Render the items as a numbered list, omitting blank lines, from the line containing "At what (x,y)" through the end of the items, inclusive. Leave out the pictures.

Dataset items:
* * *

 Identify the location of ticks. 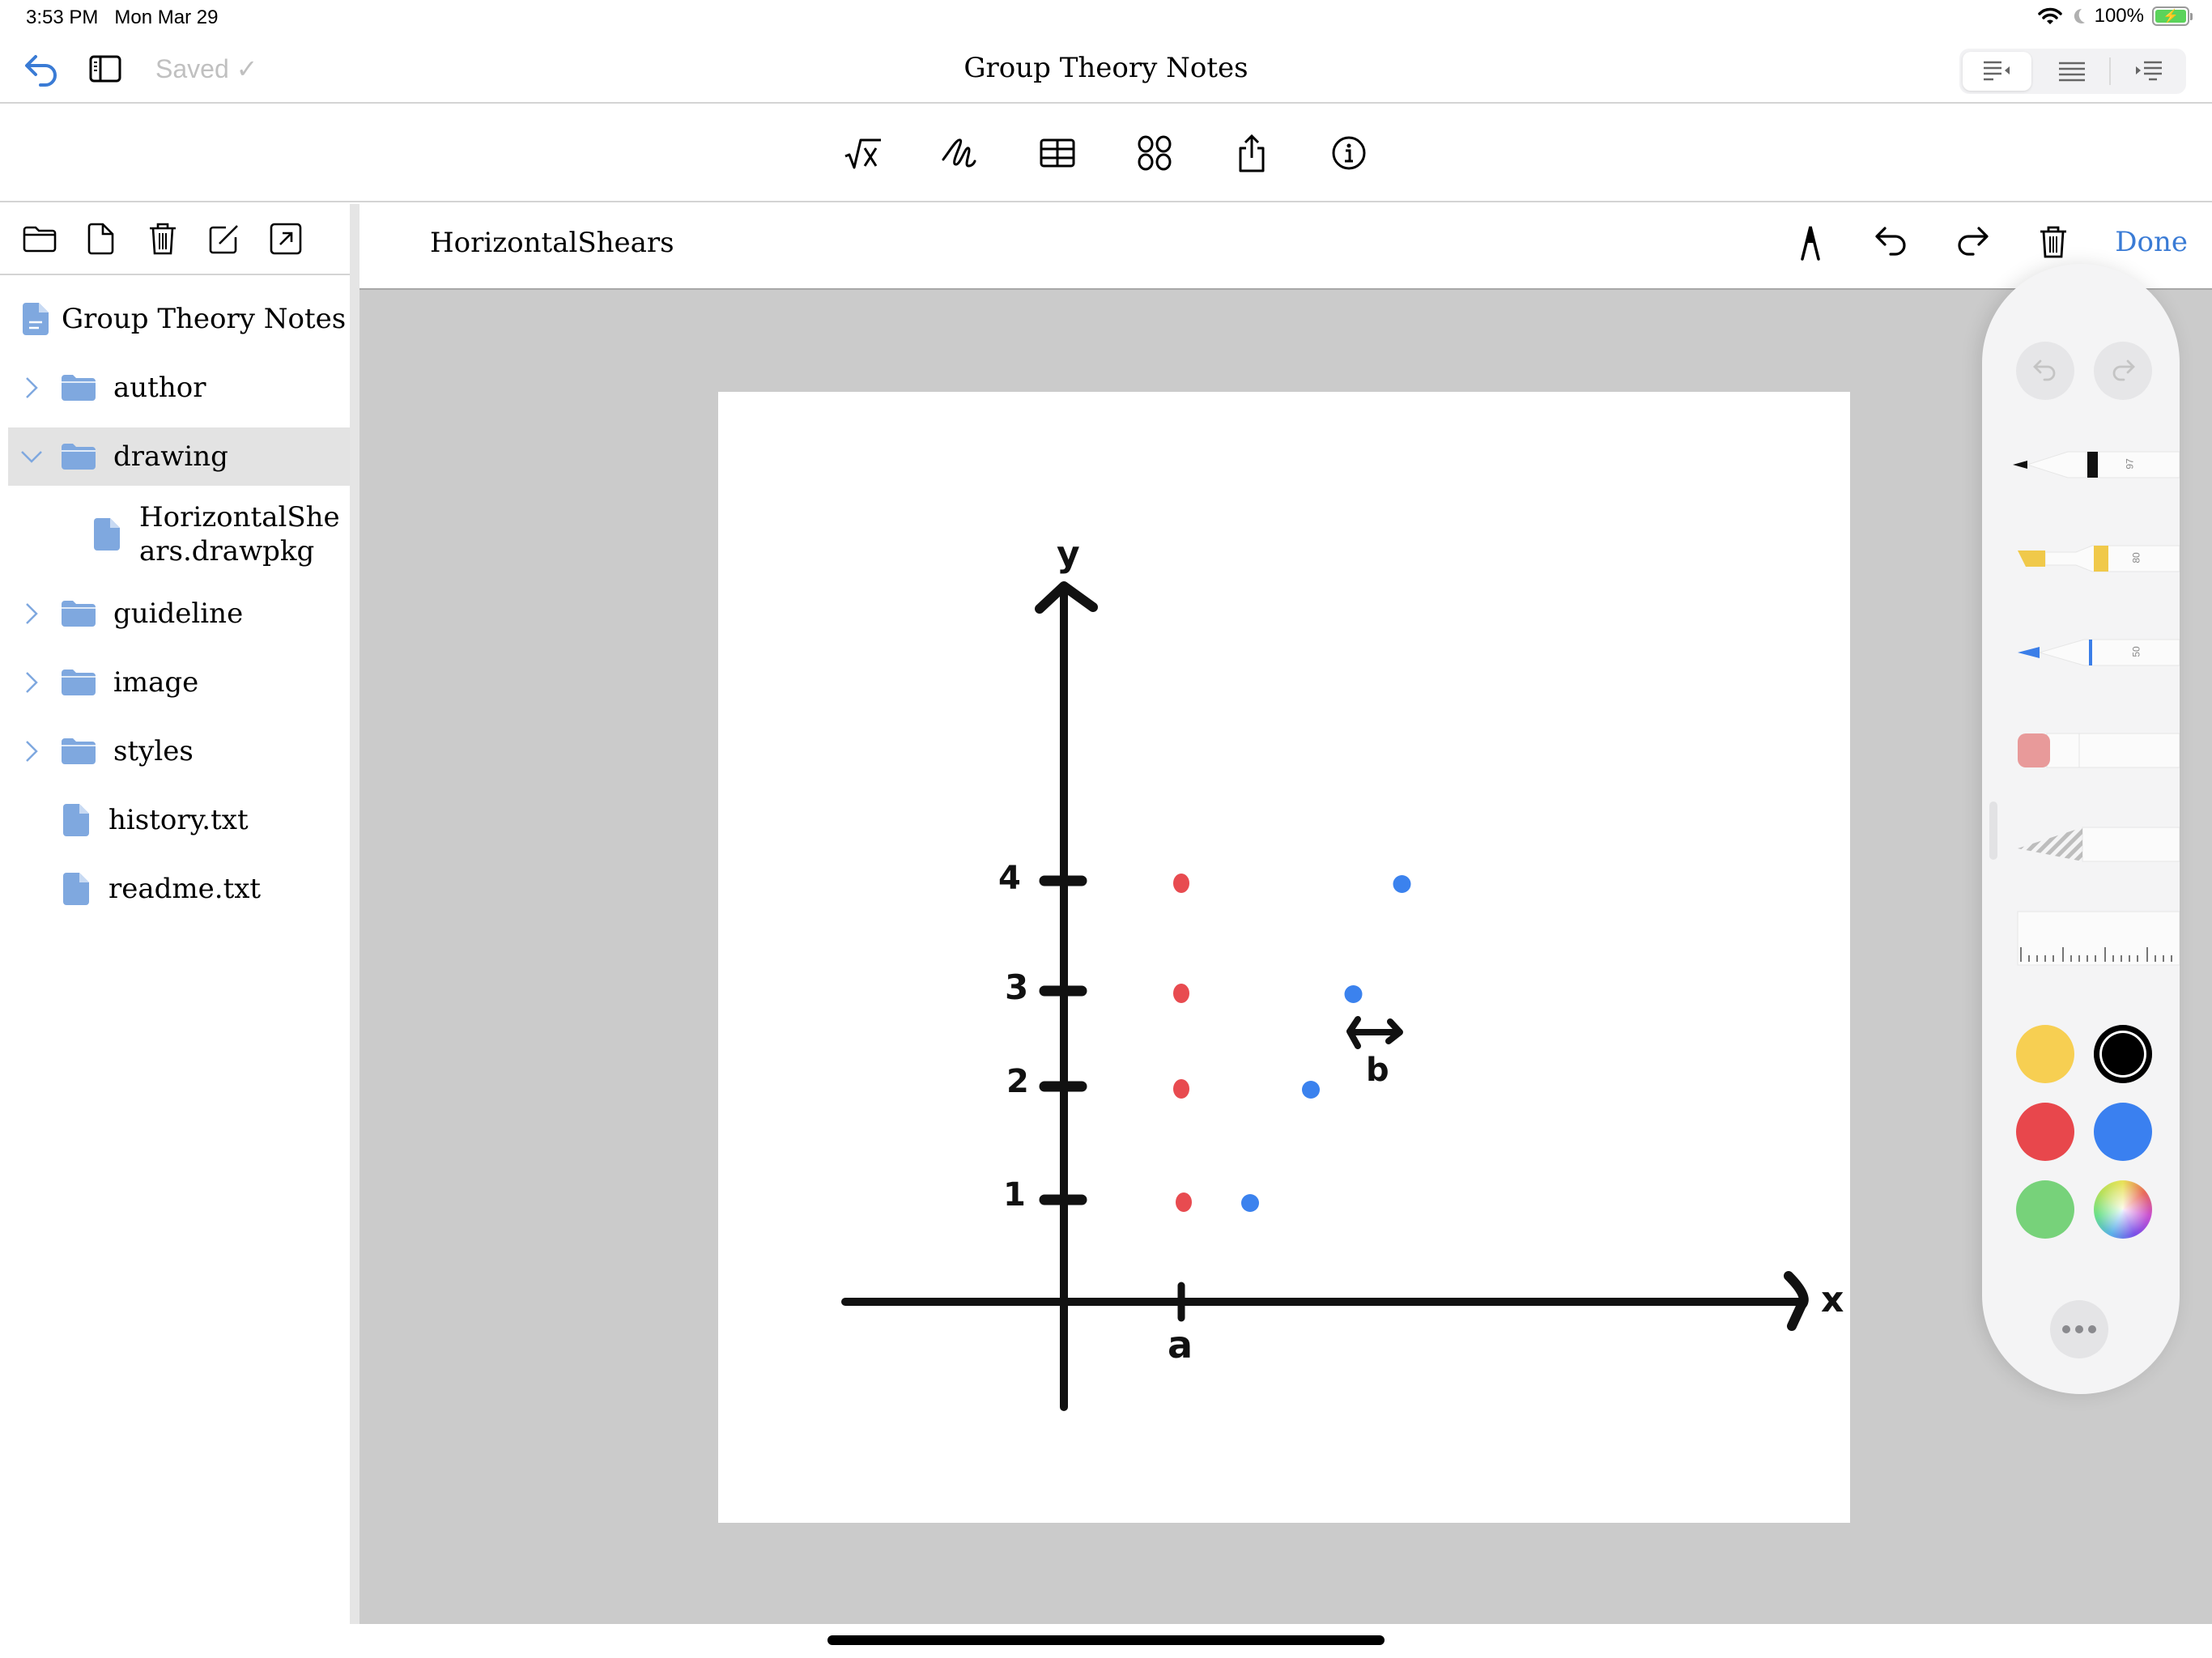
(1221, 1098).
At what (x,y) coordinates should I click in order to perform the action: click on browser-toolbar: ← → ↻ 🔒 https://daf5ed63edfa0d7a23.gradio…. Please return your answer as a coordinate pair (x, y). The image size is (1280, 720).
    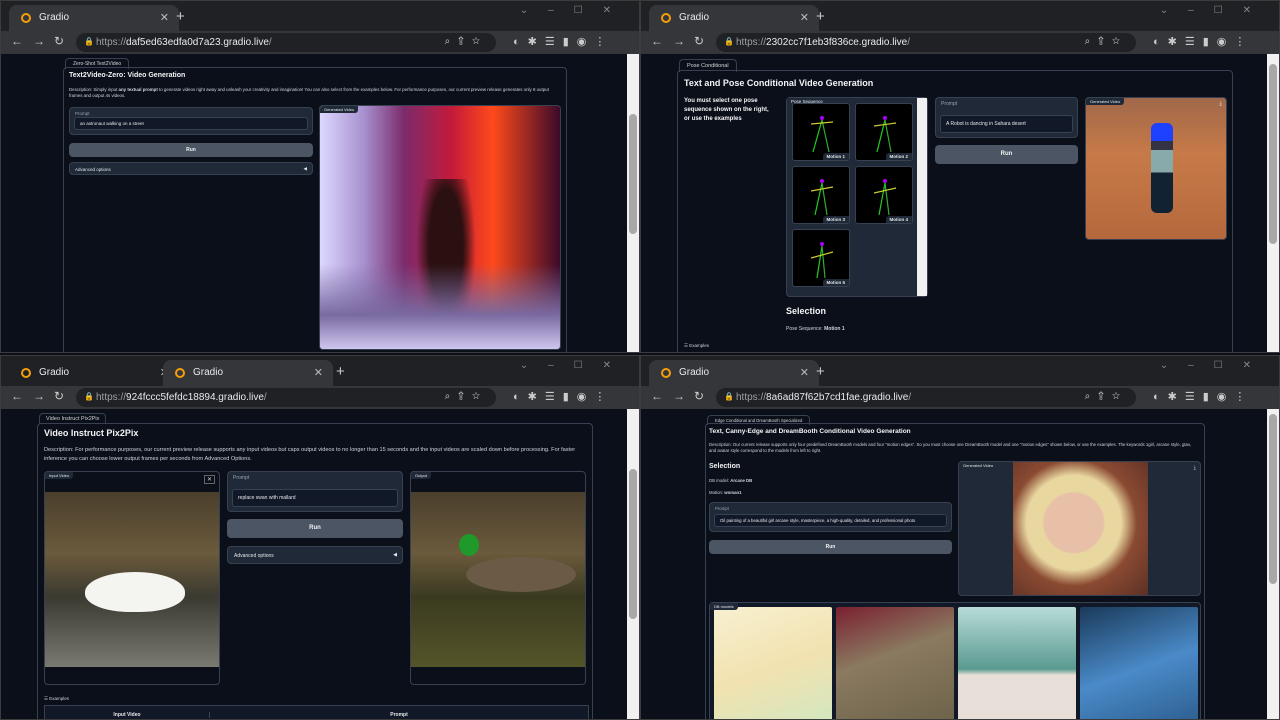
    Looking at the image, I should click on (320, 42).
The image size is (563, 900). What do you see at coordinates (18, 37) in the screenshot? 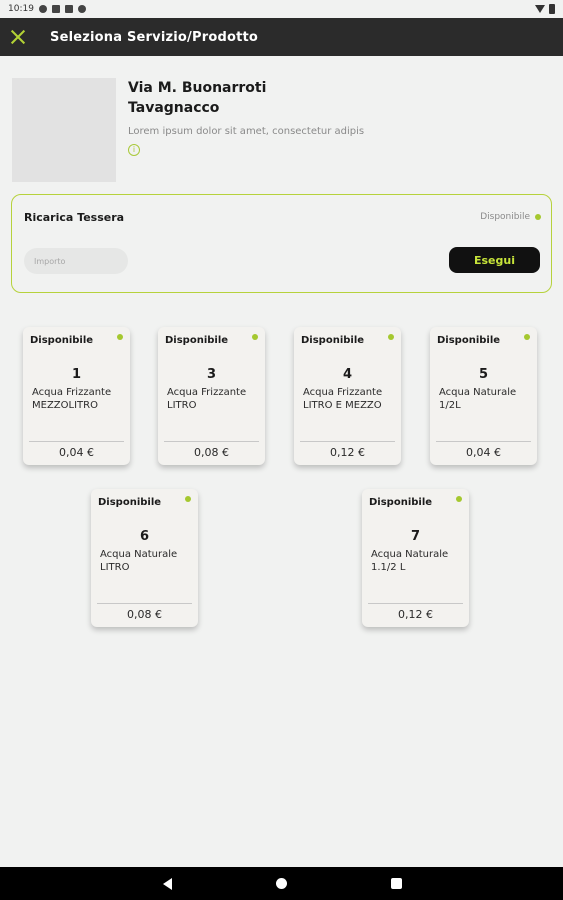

* * *

● **EXERCISE SOLUTION**
1. At what (x,y) coordinates should I click in order to perform the action: click on browser-toolbar: ← → ↻ 🔒 https://daf5ed63edfa0d7a23.gradio…. Please return your answer as a coordinate pair (x, y). The image size is (1280, 720).
2.     Looking at the image, I should click on (320, 42).
3. The image size is (563, 900). What do you see at coordinates (18, 37) in the screenshot? 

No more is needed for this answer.